Extract precisely the lines of the entries below, from the first line through the line containing "[Instagram] (199, 2211)".

▬▬▬▬▬▬

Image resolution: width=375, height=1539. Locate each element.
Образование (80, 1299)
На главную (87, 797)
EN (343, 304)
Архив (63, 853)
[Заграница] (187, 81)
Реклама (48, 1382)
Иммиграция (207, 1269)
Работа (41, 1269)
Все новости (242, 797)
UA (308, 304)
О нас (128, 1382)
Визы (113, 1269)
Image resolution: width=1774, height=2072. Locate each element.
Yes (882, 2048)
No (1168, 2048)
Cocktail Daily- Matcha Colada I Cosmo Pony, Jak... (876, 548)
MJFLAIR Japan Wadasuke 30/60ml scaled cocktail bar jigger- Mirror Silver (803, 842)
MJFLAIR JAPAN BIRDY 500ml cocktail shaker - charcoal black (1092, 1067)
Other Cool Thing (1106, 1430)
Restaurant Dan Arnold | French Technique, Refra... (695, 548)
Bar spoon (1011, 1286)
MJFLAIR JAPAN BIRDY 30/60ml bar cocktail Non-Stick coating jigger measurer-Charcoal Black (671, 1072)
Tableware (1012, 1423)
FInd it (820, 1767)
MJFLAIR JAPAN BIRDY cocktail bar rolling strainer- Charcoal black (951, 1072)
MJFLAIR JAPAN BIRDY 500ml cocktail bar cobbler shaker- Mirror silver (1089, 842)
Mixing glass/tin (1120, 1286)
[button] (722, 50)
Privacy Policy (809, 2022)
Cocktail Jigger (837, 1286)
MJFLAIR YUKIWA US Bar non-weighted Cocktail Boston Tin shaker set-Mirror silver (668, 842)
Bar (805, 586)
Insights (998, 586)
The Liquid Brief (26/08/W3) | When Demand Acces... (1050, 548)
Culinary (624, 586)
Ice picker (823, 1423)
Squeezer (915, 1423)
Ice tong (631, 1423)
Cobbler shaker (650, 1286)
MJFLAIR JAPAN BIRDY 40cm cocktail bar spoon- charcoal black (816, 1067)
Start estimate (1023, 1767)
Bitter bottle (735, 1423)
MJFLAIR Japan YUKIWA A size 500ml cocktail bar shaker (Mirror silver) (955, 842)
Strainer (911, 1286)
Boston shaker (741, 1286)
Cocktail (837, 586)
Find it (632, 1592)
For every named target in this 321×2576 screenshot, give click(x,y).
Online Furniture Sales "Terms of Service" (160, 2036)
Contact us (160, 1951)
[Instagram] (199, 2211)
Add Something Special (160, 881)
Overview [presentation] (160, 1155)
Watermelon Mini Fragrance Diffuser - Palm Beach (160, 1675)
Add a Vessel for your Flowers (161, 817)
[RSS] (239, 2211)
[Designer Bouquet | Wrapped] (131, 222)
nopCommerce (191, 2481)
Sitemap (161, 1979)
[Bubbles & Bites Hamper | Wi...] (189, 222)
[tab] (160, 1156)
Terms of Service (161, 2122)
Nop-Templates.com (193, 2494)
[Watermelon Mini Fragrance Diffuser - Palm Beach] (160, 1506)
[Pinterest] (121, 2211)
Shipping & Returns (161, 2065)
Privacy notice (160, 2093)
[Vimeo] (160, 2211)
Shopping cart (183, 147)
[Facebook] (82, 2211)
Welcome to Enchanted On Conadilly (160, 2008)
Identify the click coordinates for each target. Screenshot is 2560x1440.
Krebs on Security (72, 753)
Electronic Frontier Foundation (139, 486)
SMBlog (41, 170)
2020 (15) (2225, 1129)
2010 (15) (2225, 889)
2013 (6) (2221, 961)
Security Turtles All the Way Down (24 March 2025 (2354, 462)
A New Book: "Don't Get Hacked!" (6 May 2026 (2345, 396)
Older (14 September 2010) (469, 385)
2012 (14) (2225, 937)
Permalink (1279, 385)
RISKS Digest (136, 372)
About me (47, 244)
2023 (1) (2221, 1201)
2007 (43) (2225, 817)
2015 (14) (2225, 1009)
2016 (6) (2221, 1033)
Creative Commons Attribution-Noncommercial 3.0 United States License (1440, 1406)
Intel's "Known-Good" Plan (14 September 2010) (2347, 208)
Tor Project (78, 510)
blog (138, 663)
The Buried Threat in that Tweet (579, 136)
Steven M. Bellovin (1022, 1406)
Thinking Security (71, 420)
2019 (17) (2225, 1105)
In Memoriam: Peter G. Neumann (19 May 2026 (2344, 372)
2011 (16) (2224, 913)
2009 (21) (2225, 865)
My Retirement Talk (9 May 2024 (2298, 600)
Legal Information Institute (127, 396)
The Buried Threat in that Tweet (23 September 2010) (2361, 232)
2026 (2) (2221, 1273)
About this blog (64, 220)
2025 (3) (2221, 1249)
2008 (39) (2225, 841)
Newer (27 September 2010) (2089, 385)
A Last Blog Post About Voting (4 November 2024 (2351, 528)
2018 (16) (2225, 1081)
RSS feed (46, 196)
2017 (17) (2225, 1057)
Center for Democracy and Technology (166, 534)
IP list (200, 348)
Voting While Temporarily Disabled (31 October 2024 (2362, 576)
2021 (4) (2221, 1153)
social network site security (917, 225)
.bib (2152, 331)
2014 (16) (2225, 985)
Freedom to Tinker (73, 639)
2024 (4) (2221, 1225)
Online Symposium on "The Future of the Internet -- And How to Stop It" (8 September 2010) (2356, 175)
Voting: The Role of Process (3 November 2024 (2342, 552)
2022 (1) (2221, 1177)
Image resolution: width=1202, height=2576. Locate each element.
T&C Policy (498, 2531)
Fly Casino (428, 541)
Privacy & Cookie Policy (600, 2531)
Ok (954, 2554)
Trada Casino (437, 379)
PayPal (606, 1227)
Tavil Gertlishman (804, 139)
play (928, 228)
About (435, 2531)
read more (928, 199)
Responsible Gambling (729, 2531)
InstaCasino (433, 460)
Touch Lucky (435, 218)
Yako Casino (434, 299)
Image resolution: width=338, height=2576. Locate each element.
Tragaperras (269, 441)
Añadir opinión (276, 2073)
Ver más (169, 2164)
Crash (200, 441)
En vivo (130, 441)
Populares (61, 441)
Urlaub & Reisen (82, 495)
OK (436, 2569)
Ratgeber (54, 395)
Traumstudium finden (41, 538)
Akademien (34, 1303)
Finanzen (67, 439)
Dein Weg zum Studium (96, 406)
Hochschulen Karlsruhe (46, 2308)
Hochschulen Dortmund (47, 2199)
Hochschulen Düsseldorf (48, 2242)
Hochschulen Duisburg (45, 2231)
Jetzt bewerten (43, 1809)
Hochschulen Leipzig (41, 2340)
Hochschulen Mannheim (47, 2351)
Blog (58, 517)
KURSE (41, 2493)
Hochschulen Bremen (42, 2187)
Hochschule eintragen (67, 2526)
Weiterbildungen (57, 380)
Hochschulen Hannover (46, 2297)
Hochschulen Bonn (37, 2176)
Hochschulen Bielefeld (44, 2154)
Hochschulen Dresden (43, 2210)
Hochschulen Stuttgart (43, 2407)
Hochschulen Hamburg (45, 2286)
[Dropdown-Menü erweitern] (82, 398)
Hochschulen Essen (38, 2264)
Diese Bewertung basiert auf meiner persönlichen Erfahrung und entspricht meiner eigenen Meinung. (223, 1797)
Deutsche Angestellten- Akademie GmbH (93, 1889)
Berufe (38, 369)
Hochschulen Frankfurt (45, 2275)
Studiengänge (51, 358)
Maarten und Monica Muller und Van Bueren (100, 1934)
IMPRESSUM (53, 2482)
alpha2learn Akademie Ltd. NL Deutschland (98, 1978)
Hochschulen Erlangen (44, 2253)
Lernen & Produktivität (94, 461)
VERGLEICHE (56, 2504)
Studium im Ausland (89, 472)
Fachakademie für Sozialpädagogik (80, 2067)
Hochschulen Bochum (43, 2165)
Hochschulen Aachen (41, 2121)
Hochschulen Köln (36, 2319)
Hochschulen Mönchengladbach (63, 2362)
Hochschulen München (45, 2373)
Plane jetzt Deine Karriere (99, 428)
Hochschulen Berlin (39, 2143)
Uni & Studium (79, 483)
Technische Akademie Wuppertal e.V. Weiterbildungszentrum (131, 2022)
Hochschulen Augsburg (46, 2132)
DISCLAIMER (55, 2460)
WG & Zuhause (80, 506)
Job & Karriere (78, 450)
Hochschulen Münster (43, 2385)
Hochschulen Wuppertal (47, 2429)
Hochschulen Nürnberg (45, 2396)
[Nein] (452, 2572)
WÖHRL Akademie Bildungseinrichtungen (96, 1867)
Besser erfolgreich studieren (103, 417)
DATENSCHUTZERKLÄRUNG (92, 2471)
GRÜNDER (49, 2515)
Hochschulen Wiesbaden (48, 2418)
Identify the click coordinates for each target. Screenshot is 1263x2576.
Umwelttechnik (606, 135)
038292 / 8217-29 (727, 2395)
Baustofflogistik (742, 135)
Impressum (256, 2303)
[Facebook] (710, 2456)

▬▬▬▬▬▬

[SOLUTION BELOW]:
Image resolution: width=375, height=1539. Locate each element.
Образование (80, 1299)
На главную (87, 797)
EN (343, 304)
Архив (63, 853)
[Заграница] (187, 81)
Реклама (48, 1382)
Иммиграция (207, 1269)
Работа (41, 1269)
Все новости (242, 797)
UA (308, 304)
О нас (128, 1382)
Визы (113, 1269)
Image resolution: width=1774, height=2072. Locate each element.
Yes (882, 2048)
No (1168, 2048)
Cocktail Daily- Matcha Colada I Cosmo Pony, Jak... (876, 548)
MJFLAIR Japan Wadasuke 30/60ml scaled cocktail bar jigger- Mirror Silver (803, 842)
MJFLAIR JAPAN BIRDY 500ml cocktail shaker - charcoal black (1092, 1067)
Other Cool Thing (1106, 1430)
Restaurant Dan Arnold | French Technique, Refra... (695, 548)
Bar spoon (1011, 1286)
MJFLAIR JAPAN BIRDY 30/60ml bar cocktail Non-Stick coating jigger measurer-Charcoal Black (671, 1072)
Tableware (1012, 1423)
FInd it (820, 1767)
MJFLAIR JAPAN BIRDY cocktail bar rolling strainer- Charcoal black (951, 1072)
MJFLAIR JAPAN BIRDY 500ml cocktail bar cobbler shaker- Mirror silver (1089, 842)
Mixing glass/tin (1120, 1286)
[button] (722, 50)
Privacy Policy (809, 2022)
Cocktail Jigger (837, 1286)
MJFLAIR YUKIWA US Bar non-weighted Cocktail Boston Tin shaker set-Mirror silver (668, 842)
Bar (805, 586)
Insights (998, 586)
The Liquid Brief (26/08/W3) | When Demand Acces... (1050, 548)
Culinary (624, 586)
Ice picker (823, 1423)
Squeezer (915, 1423)
Ice tong (631, 1423)
Cobbler shaker (650, 1286)
MJFLAIR JAPAN BIRDY 40cm cocktail bar spoon- charcoal black (816, 1067)
Start estimate (1023, 1767)
Bitter bottle (735, 1423)
MJFLAIR Japan YUKIWA A size 500ml cocktail bar shaker (Mirror silver) (955, 842)
Strainer (911, 1286)
Boston shaker (741, 1286)
Cocktail (837, 586)
Find it (632, 1592)
For every named target in this 321×2576 screenshot, give click(x,y).
Online Furniture Sales "Terms of Service" (160, 2036)
Contact us (160, 1951)
[Instagram] (199, 2211)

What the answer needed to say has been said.